The Bulgarian parliament has voted in favour of legislation which would give the state power to determine the prices of medicines supplied under the country's national health service.

Pricing decisions would be made by a commission consisting of representatives of government departments, medicine regulators, the National Health Insurance Fund and professional associations of doctors and dentists, but not of the unions representing these last two groups. Nor would manufacturers – either of original or generic drugs – have a voice on the commission.

Manufacturers have voiced their disapproval of the decree, particularly objecting to the proposed requirement that the price of a generic drug could be no more than 50% of that of the originator product. Industry spokesmen have suggested that this requirement could fall foul of the competition rules of the European Union - Bulgaria joined in January this year and has harmonised its legislation with EU directives - and they also point out that, as the national reimbursable list will include only the cheapest products from eight European reference countries, state intervention in price setting would not be necessary.
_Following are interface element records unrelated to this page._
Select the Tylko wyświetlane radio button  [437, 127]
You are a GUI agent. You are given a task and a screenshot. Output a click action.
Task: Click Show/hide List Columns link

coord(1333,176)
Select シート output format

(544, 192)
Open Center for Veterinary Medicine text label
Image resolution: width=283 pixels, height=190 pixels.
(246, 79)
While improvements to Bulgaria’s intellectual property rights legislation led to the country’s removal from the US Trade Representative’s Special 301 Watch List this year, industry groups such as the Pharmaceutical Research and Manufacturers of America (PhRMA) continue to be critical of the procedures used for determining drug pricing and reimbursement levels, which they say are bureaucratic, non-transparent and can be arbitrary.

The Bulgarian drug market has stagnated over the past two years, growing just 1.1% in 2005, but annual average growth of 3%-4% is forecast to 2011, when the market will be worth $1.08 billion, according to Businessmonitor. The market share taken by generics is expected to show fast growth over the period – they currently account for around 30% of the market - due to the government’s cost-cutting measures, as will the stake taken by over-the-counter medicines, which is forecast to rise from 15% in 2006 to 23% in 2011, it says.